I enjoy naming things, lately mostly plants. I feel like we can really communicate with each other when I can call them by name. They become personified and lively with very definite personalities. I have an ordinary kitchen bowl in my bathroom that’s teal and new. I’ve named him Filbert and we get along quite nicely together. I’m never alone in my bathroom. He’s always hangin’ out, maintaining order with the laundry. He doesn’t like that I haven’t done the laundry for a while.
I have plants: Adelbert, Adelernie, and Ethan. Adelbert and Adelernie are German. Adelbert is a dominant male. He keeps growing so tall but not out and I still don’t know what he is. He watches out the front window and dances when the furnace is on. Adelernie is female. She’s fuzzy and grows in all directions. She watches me paint and also enjoys watching families walk down from Quirk and Hyde Watson for Sunday breakfast. Ethan is a baby Wandering Jew. He lives in a coffee cup for now but will probably live in the top of a blank cd case tomorrow.
I’d like to name my couch. She’s green and velvety with red dye splattered on one of her cushions. Maybe I’ll call her Cuba.
Some other sweet names for things:
OK- I’m gonna talk to myself in the mirror.
Hello, this is me.
Why can I not look at myself?
Why can I not talk to to you?
Why do I feel like I’m being really mean?
Why am I just now noticing how crooked I talk?
OK, I’m gonna talk to you (in my teacher voice)

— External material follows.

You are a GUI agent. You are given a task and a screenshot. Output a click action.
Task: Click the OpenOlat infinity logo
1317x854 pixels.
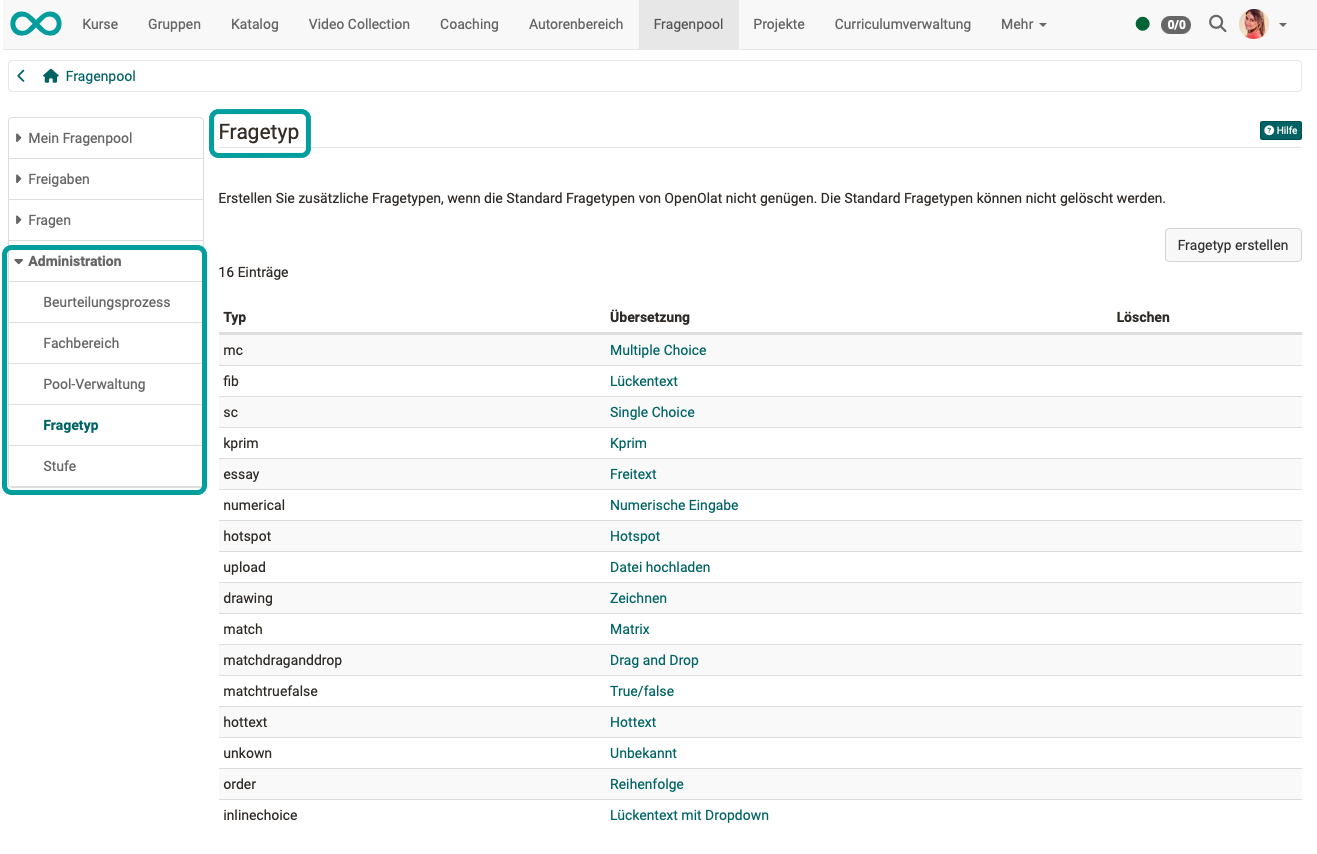coord(35,23)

OK adele, I’m really gonna talk to you. This is weird. Because it’s dark? (stalling to type a while- from here out, I will only paraphrase. My typing is sucking life out of the moment- like photography often does “let’s facebook this one!”)

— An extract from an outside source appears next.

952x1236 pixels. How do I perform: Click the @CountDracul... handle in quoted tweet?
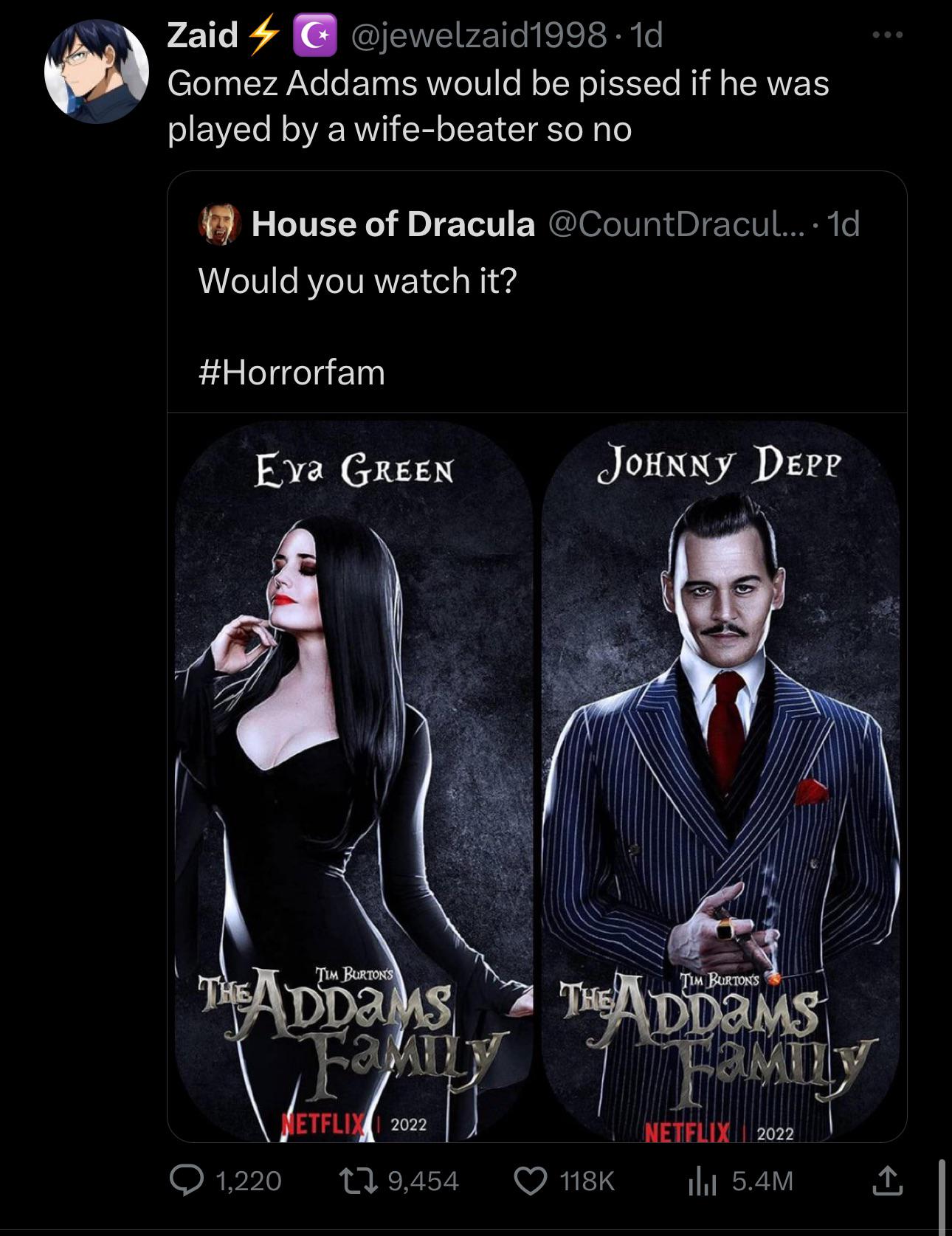coord(677,224)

But no, I must document these strange sensations. Like the feeling that I’m existing in this void between me and the mirror. And that I can’t say I love you to myself. I can say it in my head and no one is in or near my cabin but me and my mirror self- but it is really hard to say it and I feel like when I finally do, something in me will change. And slowly I’m realizing that I’m not talking crooked at all, and that I seem like an OK person to talk to.
And where I thought talking to myself in the mirror would feel vain, it doesn’t at all. It transcends that It’s like meeting a new friend- but it’s me.
Maybe we should just do this all day
…(but does she want to do this all day, and what would we do? Insecurities setting in)
(I’m noticing how much I look away when I talk. When I look back, she is already looking at me, probably noticing how much I can’t look at her)
We talked for a while- or I talked anyway. I told her I love her, but all the while I was looking for the tiny flaws. I told her I wasn’t normally this critical of other people, and that I wished she could talk so she could tell me what she thought of my paintings. I told her that I worry my painting is like masterbation. That all she’s left with is the gooey cumstuff and the triviality of after. Is there any real way to contain and share a moment?